В клинику вошел арктос… (Стоп! Нельзя рассказывать людям о специфических шутках этого создания. Даже са-була и офита залились краской смущения. Лишь сами арктосы способны воспринимать свои шутки. После него был еще один долькус…
Шутники, насмешники. Обычное утро в клинике.
Человек делает все возможное ради общности, которая гораздо выше его собственного «я». В случае дох-доктора Драги это означало пожертвовать очень и очень многим. Но тот, кто работает со странными созданиями, не вправе ожидать адекватного материального вознаграждения или комфортной обстановки. А дох-доктор был искренне предан своему делу.
Он жил без тревог, в простоте и гармонии; активно участвовал в общественных мероприятиях, даже малозначительных, всегда был полон энтузиазма и преданности коллективному существованию.
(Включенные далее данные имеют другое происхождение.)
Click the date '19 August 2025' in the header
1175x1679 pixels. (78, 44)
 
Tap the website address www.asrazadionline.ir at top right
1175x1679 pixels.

Он обитал в домиках, сплетенных из гиолач-травы аккуратным двойным спуском. В каждом домике доктор проводил не больше недели, после чего сжигал его, а пепел развеивал. Один горький шарик из пепла он клал на язык как символ мимолетности преходящего и радости обновления. Жизнь в домике становилась скучной рутиной уже через неделю. А гиолач-трава, сплетенная в косички, должна простоять семь дней, чтобы хорошо гореть. Таким образом домики сами устанавливали ритм жизни. Полдня на постройку, семь дней на проживание, полдня на ритуал сожжения и рассеивания пепла и наконец ночь обновления под спейр-небом.